Teachable Moment

Tell us a moment or an incident that you treasure  – not necessarily because it brought you happiness, but because it taught you something about yourself

The year I was in tenth grade was the smoothest year of high school for me. Yes, at times it was challenging, but it was only challenging because I was learning something new each week. That year chemistry was a weak point for my science strengths. Now, I’m an expert for chemistry. My past chemistry teacher (Mr.K) is one of the best people on the planet, he’s great.

While I was learning chemistry in tenth grade, the subject was by far the most difficult class I had ever taken (including math). My chem teacher could tell when I was lost when he taught specific lessons. For example, the lesson when the class learned how to balance chemical equations. I was completely lost. I understood the importance of balancing equations; I just couldn’t figure out how. Mr. K was extremely patient with me while he tutored after school for that topic. In about three tutoring sessions I was able to balance chemical equations without a problem. Sometimes when I need tutored in another subject area my tutors make me feel stupid. I know I am not stupid. Mr. K was the first tutor that I’d never had that issue with. Anyway, the school year progressed and chemistry was still a difficult subject to tackle. But I never doubted that I couldn’t overcome the challenge of the class. I was able to learn each chemistry topic; sometimes with the help of Mr. K or my friends. One of the reasons I never gave up was because my chem teacher always encouraged me to persevere through my frustration with myself and the science topic. Why couldn’t I understand new material just as fast as the other students?! Why the hell was it science that was proving to finally be the toughest academic hurdle?! It felt like my strongest subject was personally betraying me. But I studied and tried to carry on.

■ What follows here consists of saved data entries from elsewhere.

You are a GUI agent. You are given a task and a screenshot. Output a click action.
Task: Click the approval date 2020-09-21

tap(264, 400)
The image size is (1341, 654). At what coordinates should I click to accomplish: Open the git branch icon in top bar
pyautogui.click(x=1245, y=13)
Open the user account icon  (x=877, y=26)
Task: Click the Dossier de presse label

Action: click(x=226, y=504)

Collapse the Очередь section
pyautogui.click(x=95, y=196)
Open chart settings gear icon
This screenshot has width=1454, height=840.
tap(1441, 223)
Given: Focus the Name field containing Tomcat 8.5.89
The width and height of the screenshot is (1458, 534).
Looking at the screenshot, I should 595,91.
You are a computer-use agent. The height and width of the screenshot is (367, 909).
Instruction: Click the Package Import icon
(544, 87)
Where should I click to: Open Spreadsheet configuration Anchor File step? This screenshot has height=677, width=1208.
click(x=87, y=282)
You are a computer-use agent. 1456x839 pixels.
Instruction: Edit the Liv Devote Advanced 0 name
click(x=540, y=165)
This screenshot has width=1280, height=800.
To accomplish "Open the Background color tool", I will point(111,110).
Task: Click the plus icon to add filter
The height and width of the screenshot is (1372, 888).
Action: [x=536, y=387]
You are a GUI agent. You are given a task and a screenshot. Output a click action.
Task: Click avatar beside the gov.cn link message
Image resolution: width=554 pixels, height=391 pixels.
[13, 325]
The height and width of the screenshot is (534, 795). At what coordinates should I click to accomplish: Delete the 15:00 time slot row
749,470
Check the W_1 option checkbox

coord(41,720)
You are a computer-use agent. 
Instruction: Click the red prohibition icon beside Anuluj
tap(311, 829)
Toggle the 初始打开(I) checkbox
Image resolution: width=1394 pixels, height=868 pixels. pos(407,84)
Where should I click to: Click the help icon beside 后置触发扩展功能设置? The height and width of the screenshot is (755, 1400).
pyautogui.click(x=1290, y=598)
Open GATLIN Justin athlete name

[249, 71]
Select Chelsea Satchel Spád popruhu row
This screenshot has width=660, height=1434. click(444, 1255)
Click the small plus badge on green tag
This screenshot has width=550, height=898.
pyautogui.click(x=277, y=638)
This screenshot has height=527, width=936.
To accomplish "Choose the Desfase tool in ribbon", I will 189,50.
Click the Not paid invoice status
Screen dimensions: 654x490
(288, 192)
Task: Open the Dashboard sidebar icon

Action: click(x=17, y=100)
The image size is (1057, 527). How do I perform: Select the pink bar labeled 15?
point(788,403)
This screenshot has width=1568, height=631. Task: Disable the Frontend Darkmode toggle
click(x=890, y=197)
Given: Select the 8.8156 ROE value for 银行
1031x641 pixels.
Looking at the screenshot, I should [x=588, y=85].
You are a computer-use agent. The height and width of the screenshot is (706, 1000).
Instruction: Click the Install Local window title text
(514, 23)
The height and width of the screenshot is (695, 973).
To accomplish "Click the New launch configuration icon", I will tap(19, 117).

That May, Mr. K warned the class that he was preparing an AP Chemistry lab for us to conduct in small groups. He told us that it was for a fairly large grade since the lab included everything the class had learned to that point. Now, the reason Mr. K told us it was an AP Chem lab was because he was giving it to us, the general chemistry class. “I want to see how all of you do in a rather simple lab with minimal guidance from me. This will demonstrate how much you’ve learned in chemistry this year.”

Well, sure I was quaking in my sneakers. I’d been earning low B’s and high C’s in Mr. K’s chem class all year. What do you mean an AP Chemistry lab for general chem students? But I knew Mr. K wasn’t insane. He was brilliant.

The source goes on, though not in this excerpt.